= Beginning of Section =
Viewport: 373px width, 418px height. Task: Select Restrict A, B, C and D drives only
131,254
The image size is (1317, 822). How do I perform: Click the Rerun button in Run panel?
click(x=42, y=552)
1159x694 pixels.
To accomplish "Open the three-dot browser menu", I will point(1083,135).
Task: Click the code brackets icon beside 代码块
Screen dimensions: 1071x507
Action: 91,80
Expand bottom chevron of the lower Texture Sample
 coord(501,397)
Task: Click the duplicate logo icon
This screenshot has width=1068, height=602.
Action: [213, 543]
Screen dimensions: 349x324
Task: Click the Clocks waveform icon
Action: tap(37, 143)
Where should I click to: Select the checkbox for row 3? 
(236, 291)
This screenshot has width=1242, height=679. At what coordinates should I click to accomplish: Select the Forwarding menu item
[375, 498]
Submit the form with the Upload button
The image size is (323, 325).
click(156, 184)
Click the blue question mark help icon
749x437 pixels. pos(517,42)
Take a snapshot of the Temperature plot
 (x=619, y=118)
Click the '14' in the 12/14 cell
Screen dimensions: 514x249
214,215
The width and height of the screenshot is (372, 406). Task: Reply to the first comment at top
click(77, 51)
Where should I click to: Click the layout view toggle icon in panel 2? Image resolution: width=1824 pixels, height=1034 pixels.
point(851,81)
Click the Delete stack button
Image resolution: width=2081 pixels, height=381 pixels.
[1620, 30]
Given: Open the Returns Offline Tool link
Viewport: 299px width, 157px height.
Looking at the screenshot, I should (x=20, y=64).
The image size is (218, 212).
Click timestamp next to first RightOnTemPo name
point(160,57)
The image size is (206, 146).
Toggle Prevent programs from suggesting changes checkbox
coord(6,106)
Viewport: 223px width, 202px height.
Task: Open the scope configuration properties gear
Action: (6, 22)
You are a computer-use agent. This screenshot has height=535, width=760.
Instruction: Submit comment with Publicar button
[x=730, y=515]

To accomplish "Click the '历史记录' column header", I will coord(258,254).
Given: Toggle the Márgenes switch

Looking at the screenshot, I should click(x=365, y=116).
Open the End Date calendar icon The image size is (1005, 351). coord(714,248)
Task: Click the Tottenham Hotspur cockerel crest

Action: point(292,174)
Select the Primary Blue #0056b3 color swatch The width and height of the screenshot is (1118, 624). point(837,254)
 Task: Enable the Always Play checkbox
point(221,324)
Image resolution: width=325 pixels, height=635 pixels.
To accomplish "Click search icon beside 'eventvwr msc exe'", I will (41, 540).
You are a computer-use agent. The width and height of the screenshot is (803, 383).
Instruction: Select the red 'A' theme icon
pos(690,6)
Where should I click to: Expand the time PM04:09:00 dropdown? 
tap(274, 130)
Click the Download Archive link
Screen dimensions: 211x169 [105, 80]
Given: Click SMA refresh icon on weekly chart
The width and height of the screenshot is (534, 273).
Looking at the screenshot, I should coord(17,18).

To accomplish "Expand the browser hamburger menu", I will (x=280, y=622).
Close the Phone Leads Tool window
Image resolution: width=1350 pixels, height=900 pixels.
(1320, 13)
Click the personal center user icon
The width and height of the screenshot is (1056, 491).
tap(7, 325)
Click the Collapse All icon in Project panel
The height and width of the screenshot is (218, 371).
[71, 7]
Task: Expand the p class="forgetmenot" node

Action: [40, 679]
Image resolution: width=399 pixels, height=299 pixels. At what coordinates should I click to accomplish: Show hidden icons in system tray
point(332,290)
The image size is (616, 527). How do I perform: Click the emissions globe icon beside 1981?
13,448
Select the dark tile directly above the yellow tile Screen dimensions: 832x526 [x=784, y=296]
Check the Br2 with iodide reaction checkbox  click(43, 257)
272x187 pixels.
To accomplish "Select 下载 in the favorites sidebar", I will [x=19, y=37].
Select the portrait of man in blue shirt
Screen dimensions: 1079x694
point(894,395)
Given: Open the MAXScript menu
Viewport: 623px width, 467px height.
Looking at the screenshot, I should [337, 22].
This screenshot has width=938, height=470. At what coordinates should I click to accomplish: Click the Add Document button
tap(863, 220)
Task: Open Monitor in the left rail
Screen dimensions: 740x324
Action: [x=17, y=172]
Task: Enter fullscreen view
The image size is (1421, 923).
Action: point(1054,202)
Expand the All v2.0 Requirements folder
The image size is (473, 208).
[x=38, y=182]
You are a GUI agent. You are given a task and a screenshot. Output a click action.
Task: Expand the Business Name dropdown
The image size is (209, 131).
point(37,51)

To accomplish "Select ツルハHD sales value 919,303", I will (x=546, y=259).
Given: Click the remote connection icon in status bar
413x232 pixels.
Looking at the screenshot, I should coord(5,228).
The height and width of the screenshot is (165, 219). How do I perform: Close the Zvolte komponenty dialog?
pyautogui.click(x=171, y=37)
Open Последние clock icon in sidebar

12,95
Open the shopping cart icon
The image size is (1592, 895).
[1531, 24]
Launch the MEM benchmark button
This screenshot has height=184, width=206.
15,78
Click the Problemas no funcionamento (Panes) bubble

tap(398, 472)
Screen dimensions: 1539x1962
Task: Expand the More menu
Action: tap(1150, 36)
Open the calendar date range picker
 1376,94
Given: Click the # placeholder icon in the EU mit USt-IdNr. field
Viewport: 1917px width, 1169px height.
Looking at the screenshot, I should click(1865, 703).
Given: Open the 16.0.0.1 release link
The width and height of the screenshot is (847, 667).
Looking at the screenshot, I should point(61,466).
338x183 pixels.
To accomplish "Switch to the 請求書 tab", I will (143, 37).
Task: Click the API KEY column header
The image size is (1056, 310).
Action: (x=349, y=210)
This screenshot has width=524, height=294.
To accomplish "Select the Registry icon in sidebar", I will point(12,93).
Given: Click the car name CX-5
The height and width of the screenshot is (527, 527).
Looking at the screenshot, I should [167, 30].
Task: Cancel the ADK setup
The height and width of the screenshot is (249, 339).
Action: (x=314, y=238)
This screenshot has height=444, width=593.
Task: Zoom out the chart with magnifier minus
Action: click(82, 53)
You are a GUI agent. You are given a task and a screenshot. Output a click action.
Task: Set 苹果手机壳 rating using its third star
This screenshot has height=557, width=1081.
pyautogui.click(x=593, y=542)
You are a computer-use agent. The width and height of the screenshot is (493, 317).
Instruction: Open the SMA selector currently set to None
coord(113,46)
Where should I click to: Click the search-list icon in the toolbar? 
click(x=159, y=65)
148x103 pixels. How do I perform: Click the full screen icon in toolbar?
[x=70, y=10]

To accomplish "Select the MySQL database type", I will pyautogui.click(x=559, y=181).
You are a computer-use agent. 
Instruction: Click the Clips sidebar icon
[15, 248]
= End of Section =
Word for word, set down the lines from the beginning of the records through the line that holds "The image size is (206, 146).". Leave out the rest.

*SOLUTION FOR THIS PROBLEM*.
Viewport: 373px width, 418px height. Task: Select Restrict A, B, C and D drives only
131,254
The image size is (1317, 822). How do I perform: Click the Rerun button in Run panel?
click(x=42, y=552)
1159x694 pixels.
To accomplish "Open the three-dot browser menu", I will point(1083,135).
Task: Click the code brackets icon beside 代码块
Screen dimensions: 1071x507
Action: 91,80
Expand bottom chevron of the lower Texture Sample
 coord(501,397)
Task: Click the duplicate logo icon
This screenshot has width=1068, height=602.
Action: [213, 543]
Screen dimensions: 349x324
Task: Click the Clocks waveform icon
Action: tap(37, 143)
Where should I click to: Select the checkbox for row 3? 
(236, 291)
This screenshot has width=1242, height=679. At what coordinates should I click to accomplish: Select the Forwarding menu item
[375, 498]
Submit the form with the Upload button
The image size is (323, 325).
click(156, 184)
Click the blue question mark help icon
749x437 pixels. pos(517,42)
Take a snapshot of the Temperature plot
 (x=619, y=118)
Click the '14' in the 12/14 cell
Screen dimensions: 514x249
214,215
The width and height of the screenshot is (372, 406). Task: Reply to the first comment at top
click(77, 51)
Where should I click to: Click the layout view toggle icon in panel 2? Image resolution: width=1824 pixels, height=1034 pixels.
point(851,81)
Click the Delete stack button
Image resolution: width=2081 pixels, height=381 pixels.
[1620, 30]
Given: Open the Returns Offline Tool link
Viewport: 299px width, 157px height.
Looking at the screenshot, I should (x=20, y=64).
The image size is (218, 212).
Click timestamp next to first RightOnTemPo name
point(160,57)
The image size is (206, 146).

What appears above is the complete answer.